▶ [EXERCISE GOAL]
Among the lines below, keep only those from the one containing "Task: Click the Internet-Box gears icon" through the one containing "Expand the Background layer opacity chevron", and reproduce them exactly.

▶ [GIVEN RECORDS]

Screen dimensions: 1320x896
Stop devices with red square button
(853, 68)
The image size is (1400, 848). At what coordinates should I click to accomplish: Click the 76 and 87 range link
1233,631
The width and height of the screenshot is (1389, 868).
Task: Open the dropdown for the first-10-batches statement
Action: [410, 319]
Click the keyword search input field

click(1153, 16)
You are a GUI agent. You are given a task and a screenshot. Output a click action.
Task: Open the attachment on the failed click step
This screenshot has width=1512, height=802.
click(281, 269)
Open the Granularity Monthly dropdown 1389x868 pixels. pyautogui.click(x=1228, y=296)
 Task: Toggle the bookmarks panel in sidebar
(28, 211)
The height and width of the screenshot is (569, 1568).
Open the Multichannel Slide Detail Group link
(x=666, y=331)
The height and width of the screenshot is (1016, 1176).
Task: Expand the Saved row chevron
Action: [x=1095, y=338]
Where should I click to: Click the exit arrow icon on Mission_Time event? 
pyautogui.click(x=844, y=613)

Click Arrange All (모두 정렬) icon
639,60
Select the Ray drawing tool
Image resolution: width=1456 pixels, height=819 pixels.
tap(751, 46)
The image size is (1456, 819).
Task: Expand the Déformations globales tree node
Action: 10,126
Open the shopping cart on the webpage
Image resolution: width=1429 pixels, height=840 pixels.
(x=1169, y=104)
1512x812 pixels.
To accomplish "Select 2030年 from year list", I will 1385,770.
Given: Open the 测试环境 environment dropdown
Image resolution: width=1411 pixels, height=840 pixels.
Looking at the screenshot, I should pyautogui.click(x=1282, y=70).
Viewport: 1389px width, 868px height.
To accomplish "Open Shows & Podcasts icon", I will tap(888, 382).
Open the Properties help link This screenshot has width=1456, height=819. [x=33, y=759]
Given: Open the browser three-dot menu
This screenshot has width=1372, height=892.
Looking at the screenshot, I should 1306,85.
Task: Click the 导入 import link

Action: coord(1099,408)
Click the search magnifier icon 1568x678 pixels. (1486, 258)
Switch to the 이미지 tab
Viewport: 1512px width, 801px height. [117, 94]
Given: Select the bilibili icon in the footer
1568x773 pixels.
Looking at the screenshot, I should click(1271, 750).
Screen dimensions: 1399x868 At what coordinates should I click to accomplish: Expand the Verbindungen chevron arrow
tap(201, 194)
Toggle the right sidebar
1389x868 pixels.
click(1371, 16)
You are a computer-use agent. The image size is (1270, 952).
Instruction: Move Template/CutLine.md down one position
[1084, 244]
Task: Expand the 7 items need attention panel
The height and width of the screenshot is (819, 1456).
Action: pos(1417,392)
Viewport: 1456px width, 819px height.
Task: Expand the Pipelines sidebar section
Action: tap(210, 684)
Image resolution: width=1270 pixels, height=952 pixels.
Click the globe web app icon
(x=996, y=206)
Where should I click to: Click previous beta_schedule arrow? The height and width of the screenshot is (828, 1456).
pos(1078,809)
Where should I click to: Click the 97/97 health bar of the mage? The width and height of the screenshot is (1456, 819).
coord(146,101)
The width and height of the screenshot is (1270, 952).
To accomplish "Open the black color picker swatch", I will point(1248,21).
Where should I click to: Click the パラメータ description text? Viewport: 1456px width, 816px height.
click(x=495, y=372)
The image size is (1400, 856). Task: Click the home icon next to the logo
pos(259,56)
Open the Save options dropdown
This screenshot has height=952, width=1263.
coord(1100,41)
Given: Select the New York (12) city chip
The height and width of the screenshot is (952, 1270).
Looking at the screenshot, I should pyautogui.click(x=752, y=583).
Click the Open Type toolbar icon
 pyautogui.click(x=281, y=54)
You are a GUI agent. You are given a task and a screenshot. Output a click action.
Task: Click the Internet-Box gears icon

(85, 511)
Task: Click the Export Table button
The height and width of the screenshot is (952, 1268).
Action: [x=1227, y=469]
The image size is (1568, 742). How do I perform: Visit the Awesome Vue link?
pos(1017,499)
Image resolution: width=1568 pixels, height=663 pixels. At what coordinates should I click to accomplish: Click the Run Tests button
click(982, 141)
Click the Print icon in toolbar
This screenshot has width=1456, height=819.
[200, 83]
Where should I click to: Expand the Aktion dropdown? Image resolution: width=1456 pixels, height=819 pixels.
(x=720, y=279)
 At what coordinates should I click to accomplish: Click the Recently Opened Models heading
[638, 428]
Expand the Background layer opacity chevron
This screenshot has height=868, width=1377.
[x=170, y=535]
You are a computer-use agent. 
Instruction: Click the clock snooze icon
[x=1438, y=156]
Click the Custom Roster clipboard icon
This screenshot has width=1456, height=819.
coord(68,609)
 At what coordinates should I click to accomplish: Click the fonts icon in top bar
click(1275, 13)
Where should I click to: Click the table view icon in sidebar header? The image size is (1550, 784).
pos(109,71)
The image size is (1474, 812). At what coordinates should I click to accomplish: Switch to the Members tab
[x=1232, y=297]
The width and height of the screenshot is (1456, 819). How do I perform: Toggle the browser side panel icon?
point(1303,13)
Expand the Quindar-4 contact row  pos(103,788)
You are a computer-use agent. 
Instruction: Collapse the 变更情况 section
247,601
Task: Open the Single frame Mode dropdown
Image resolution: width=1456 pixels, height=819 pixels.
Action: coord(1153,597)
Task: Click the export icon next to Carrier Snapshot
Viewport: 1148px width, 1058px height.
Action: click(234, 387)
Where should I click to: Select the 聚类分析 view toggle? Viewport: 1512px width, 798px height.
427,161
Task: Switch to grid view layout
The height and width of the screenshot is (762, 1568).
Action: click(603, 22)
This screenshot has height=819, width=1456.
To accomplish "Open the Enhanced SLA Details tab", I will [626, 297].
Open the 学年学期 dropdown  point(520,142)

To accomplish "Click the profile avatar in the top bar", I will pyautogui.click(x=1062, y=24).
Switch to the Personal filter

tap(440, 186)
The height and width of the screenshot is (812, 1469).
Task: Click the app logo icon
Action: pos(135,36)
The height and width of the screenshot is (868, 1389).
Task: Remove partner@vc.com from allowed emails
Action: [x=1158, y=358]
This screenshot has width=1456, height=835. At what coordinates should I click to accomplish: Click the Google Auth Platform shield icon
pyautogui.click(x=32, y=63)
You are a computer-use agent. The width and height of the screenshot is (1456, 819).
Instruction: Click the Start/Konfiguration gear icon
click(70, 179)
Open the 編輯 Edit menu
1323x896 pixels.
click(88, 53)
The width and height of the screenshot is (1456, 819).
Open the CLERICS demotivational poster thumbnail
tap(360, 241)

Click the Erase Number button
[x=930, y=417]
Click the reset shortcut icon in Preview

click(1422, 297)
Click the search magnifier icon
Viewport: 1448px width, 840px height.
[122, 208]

▶ [SOLUTION FOR THIS EXERCISE]
Task: Click the Internet-Box gears icon

(85, 511)
Task: Click the Export Table button
The height and width of the screenshot is (952, 1268).
Action: [x=1227, y=469]
The image size is (1568, 742). How do I perform: Visit the Awesome Vue link?
pos(1017,499)
Image resolution: width=1568 pixels, height=663 pixels. At what coordinates should I click to accomplish: Click the Run Tests button
click(982, 141)
Click the Print icon in toolbar
This screenshot has width=1456, height=819.
[200, 83]
Where should I click to: Expand the Aktion dropdown? Image resolution: width=1456 pixels, height=819 pixels.
(x=720, y=279)
 At what coordinates should I click to accomplish: Click the Recently Opened Models heading
[638, 428]
Expand the Background layer opacity chevron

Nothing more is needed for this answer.